WRITTEN REQUEST » Copy the material below exactly, line for line, with nothing added, left out, or altered.

□ □ □ □ □

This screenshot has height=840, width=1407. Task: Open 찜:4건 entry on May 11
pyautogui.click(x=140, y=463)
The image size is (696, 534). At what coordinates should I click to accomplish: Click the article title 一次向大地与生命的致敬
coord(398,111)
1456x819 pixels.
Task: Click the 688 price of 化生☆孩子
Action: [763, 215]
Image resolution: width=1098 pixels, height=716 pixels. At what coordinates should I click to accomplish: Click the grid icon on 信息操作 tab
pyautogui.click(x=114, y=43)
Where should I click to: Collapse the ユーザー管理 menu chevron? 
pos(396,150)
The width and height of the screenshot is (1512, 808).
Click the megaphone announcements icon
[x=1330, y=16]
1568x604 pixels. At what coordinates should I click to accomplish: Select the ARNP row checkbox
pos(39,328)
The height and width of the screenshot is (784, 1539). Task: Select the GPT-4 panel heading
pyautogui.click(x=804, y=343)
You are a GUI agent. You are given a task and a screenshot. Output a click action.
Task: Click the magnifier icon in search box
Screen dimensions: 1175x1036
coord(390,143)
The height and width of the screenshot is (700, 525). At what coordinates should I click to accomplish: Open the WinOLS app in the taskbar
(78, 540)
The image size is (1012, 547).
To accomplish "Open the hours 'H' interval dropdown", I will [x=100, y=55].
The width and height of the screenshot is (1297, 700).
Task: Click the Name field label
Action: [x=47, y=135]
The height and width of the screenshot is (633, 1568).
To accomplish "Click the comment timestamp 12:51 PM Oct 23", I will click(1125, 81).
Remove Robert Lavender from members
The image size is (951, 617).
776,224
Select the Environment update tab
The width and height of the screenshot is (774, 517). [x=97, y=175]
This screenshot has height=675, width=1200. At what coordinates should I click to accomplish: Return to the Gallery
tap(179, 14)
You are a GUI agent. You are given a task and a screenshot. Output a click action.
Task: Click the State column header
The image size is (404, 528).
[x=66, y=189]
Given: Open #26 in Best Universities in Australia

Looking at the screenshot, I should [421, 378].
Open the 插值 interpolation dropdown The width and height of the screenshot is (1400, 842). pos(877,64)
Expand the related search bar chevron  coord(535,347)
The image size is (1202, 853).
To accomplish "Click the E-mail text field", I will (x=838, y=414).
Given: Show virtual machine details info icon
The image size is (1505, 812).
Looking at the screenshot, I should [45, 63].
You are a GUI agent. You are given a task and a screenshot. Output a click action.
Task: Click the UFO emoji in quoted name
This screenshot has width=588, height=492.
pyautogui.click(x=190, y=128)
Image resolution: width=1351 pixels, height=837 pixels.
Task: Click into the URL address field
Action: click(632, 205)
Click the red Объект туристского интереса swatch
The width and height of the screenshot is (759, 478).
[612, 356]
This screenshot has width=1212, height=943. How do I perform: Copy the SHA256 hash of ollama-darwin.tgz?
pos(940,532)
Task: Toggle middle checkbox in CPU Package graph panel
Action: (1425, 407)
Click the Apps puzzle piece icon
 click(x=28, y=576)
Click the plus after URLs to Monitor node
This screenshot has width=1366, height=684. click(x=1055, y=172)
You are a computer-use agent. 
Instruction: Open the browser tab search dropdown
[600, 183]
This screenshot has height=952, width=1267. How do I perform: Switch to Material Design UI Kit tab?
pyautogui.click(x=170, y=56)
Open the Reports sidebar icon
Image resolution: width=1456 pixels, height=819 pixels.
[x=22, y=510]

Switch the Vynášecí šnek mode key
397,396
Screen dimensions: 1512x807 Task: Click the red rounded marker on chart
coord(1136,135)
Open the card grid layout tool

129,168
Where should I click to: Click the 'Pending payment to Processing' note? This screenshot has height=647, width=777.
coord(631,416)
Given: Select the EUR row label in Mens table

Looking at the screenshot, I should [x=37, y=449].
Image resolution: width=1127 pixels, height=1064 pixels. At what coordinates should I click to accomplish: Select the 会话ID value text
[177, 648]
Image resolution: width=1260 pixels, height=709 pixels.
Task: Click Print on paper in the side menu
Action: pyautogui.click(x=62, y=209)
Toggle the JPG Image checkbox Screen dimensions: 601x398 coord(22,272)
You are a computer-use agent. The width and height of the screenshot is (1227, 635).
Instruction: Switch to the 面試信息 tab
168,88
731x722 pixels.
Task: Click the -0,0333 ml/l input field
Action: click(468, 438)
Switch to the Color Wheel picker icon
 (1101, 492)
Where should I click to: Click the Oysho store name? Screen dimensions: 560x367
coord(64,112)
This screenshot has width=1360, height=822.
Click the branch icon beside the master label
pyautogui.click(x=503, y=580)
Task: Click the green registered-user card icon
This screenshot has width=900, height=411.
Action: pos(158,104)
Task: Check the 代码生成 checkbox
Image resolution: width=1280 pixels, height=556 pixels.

□ □ □ □ □

ANSWER TO THIS EXERCISE »
This screenshot has height=840, width=1407. Task: Open 찜:4건 entry on May 11
pyautogui.click(x=140, y=463)
The image size is (696, 534). At what coordinates should I click to accomplish: Click the article title 一次向大地与生命的致敬
coord(398,111)
1456x819 pixels.
Task: Click the 688 price of 化生☆孩子
Action: [763, 215]
Image resolution: width=1098 pixels, height=716 pixels. At what coordinates should I click to accomplish: Click the grid icon on 信息操作 tab
pyautogui.click(x=114, y=43)
Where should I click to: Collapse the ユーザー管理 menu chevron? 
pos(396,150)
The width and height of the screenshot is (1512, 808).
Click the megaphone announcements icon
[x=1330, y=16]
1568x604 pixels. At what coordinates should I click to accomplish: Select the ARNP row checkbox
pos(39,328)
The height and width of the screenshot is (784, 1539). Task: Select the GPT-4 panel heading
pyautogui.click(x=804, y=343)
You are a GUI agent. You are given a task and a screenshot. Output a click action.
Task: Click the magnifier icon in search box
Screen dimensions: 1175x1036
coord(390,143)
The height and width of the screenshot is (700, 525). At what coordinates should I click to accomplish: Open the WinOLS app in the taskbar
(78, 540)
The image size is (1012, 547).
To accomplish "Open the hours 'H' interval dropdown", I will [x=100, y=55].
The width and height of the screenshot is (1297, 700).
Task: Click the Name field label
Action: [x=47, y=135]
The height and width of the screenshot is (633, 1568).
To accomplish "Click the comment timestamp 12:51 PM Oct 23", I will click(1125, 81).
Remove Robert Lavender from members
The image size is (951, 617).
776,224
Select the Environment update tab
The width and height of the screenshot is (774, 517). [x=97, y=175]
This screenshot has height=675, width=1200. At what coordinates should I click to accomplish: Return to the Gallery
tap(179, 14)
You are a GUI agent. You are given a task and a screenshot. Output a click action.
Task: Click the State column header
The image size is (404, 528).
[x=66, y=189]
Given: Open #26 in Best Universities in Australia

Looking at the screenshot, I should [421, 378].
Open the 插值 interpolation dropdown The width and height of the screenshot is (1400, 842). pos(877,64)
Expand the related search bar chevron  coord(535,347)
The image size is (1202, 853).
To accomplish "Click the E-mail text field", I will (x=838, y=414).
Given: Show virtual machine details info icon
The image size is (1505, 812).
Looking at the screenshot, I should [45, 63].
You are a GUI agent. You are given a task and a screenshot. Output a click action.
Task: Click the UFO emoji in quoted name
This screenshot has width=588, height=492.
pyautogui.click(x=190, y=128)
Image resolution: width=1351 pixels, height=837 pixels.
Task: Click into the URL address field
Action: click(632, 205)
Click the red Объект туристского интереса swatch
The width and height of the screenshot is (759, 478).
[612, 356]
This screenshot has width=1212, height=943. How do I perform: Copy the SHA256 hash of ollama-darwin.tgz?
pos(940,532)
Task: Toggle middle checkbox in CPU Package graph panel
Action: (1425, 407)
Click the Apps puzzle piece icon
 click(x=28, y=576)
Click the plus after URLs to Monitor node
This screenshot has width=1366, height=684. click(x=1055, y=172)
You are a computer-use agent. 
Instruction: Open the browser tab search dropdown
[600, 183]
This screenshot has height=952, width=1267. How do I perform: Switch to Material Design UI Kit tab?
pyautogui.click(x=170, y=56)
Open the Reports sidebar icon
Image resolution: width=1456 pixels, height=819 pixels.
[x=22, y=510]

Switch the Vynášecí šnek mode key
397,396
Screen dimensions: 1512x807 Task: Click the red rounded marker on chart
coord(1136,135)
Open the card grid layout tool

129,168
Where should I click to: Click the 'Pending payment to Processing' note? This screenshot has height=647, width=777.
coord(631,416)
Given: Select the EUR row label in Mens table

Looking at the screenshot, I should [x=37, y=449].
Image resolution: width=1127 pixels, height=1064 pixels. At what coordinates should I click to accomplish: Select the 会话ID value text
[177, 648]
Image resolution: width=1260 pixels, height=709 pixels.
Task: Click Print on paper in the side menu
Action: pyautogui.click(x=62, y=209)
Toggle the JPG Image checkbox Screen dimensions: 601x398 coord(22,272)
You are a computer-use agent. The width and height of the screenshot is (1227, 635).
Instruction: Switch to the 面試信息 tab
168,88
731x722 pixels.
Task: Click the -0,0333 ml/l input field
Action: click(468, 438)
Switch to the Color Wheel picker icon
 (1101, 492)
Where should I click to: Click the Oysho store name? Screen dimensions: 560x367
coord(64,112)
This screenshot has width=1360, height=822.
Click the branch icon beside the master label
pyautogui.click(x=503, y=580)
Task: Click the green registered-user card icon
This screenshot has width=900, height=411.
Action: pos(158,104)
Task: Check the 代码生成 checkbox
Image resolution: width=1280 pixels, height=556 pixels.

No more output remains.